Roger Ebert passed away yesterday. He was 70.
If you read movie reviews regularly, you probably have a favorite critic. The wild-haired, bushy mustached Gene Shalit has his fans. I feel like Leonard Maltin owes Doug Benson an agent’s fee for introducing his podcast listeners to Maltin’s reviews. Others will identify themselves with the late Gene Siskel or Joel Siegel. I, like many, always preferred Roger Ebert.
I first encountered Roger Ebert when I was a young boy, turning the dial on my parents’s wood-pane-encased television on a weekend morning. Siskel and Ebert At the Movies was on. They were talking in a movie theater, about a movie I was probably too young to watch and whose name is lost to time. But, I found them both fascinating, though to be truthful it would be years before I could remember which one was Siskel and which one was Ebert. Their thumbs up, thumbs down rating system quickly made its way into the US’s, and my own, lexicon.

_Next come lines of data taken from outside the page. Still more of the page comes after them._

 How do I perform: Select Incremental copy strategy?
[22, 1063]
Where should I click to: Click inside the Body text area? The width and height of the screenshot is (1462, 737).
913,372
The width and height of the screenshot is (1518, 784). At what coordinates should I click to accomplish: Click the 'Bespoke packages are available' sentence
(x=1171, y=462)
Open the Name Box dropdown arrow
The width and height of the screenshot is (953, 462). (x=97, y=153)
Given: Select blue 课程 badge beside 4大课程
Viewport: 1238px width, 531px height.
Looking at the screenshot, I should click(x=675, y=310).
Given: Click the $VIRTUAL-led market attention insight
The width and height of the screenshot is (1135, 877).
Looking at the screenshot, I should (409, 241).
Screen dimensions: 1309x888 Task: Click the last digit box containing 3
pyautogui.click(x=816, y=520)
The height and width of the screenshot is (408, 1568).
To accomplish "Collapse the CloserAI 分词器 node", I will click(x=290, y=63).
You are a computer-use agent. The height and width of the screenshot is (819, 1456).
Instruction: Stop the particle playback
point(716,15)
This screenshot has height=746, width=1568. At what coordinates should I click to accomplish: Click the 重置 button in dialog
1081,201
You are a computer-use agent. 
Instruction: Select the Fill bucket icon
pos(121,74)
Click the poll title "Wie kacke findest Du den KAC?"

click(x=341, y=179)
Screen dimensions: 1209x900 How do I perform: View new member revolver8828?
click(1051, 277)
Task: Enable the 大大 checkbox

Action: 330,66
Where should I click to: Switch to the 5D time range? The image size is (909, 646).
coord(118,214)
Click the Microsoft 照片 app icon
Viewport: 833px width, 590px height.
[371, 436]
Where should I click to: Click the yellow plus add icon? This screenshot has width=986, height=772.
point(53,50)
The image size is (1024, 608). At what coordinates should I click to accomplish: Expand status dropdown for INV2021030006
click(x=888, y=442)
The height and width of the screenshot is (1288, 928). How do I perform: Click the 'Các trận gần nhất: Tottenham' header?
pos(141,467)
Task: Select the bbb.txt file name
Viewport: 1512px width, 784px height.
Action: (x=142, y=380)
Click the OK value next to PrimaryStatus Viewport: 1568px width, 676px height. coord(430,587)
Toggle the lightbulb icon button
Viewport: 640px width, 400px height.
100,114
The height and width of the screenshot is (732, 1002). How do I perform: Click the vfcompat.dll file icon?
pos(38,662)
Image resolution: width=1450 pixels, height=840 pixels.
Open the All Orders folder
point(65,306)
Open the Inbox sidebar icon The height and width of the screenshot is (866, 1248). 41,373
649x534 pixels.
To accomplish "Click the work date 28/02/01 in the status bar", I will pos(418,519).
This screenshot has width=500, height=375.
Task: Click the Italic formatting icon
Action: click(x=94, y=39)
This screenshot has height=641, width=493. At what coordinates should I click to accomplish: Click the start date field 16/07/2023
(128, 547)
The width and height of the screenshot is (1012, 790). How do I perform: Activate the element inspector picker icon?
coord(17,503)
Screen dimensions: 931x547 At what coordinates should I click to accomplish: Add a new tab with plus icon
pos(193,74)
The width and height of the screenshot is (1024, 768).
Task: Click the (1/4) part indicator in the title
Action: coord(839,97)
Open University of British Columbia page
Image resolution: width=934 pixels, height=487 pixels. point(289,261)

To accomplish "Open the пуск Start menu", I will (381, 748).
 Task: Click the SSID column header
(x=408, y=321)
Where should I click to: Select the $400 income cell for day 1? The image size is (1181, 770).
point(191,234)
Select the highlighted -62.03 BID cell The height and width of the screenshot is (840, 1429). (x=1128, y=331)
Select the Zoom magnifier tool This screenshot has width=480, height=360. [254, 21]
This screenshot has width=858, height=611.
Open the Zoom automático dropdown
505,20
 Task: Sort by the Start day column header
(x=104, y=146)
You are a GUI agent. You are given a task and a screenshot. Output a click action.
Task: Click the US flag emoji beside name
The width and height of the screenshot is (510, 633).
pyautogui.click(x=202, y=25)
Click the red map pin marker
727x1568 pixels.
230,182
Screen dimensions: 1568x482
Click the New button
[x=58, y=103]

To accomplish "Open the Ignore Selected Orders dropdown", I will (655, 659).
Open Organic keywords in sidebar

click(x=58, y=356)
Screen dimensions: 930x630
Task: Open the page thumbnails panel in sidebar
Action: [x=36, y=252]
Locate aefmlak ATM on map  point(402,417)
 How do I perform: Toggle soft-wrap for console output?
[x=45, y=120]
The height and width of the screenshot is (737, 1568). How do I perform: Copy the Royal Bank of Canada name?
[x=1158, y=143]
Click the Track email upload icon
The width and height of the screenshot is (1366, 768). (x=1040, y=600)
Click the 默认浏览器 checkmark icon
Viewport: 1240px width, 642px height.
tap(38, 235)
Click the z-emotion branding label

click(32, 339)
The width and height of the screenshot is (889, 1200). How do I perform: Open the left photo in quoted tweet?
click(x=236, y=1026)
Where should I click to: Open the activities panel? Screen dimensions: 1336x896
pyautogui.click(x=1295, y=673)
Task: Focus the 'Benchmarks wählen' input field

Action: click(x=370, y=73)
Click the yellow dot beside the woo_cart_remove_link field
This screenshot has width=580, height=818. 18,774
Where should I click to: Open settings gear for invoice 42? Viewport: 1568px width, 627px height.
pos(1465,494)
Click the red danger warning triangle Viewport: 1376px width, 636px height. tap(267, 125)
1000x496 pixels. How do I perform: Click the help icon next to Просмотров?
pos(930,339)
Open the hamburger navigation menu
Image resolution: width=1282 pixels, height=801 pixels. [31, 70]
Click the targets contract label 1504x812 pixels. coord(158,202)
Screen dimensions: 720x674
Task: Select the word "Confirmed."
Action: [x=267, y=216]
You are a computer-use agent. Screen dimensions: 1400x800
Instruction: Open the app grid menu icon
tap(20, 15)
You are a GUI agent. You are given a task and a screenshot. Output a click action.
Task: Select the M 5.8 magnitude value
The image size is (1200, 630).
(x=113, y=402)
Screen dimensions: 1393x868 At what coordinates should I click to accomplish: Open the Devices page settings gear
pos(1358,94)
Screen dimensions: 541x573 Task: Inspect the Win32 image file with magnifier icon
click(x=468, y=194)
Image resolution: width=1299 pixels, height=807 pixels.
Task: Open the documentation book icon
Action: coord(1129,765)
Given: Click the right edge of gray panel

I didn’t always agree with Ebert’s reviews (I still haven’t quite forgiven him for calling The Blair Witch Project a masterpiece), but I always respected him. Like any great review, his reviews were both well thought out and well written. I wish my reviews were written half as well as his. His reviews didn’t come from his ego, and he wasn’t trying to show you that he knew more than you did like those guys at the New York Times. His reviews came from a love for the movies. They were often a jumping off point for my cousin and I when we would talk movies.
It wasn’t until Esquire published his portrait in February, 2010 that I knew about the extent of his battle with cancer. Ebert’s perseverance while battling cancer was extraordinary. The disease took his jaw, but not his will. His final byline, a review of The Host, was published just days before his death. It saddens me how many people, both celebrities and in our own lives, that we’ve lost to cancer. I hope a cure is discovered in our lifetime.
Ebert was the gold standard of movie reviewers. American cinema is lesser for Roger Ebert’s passing.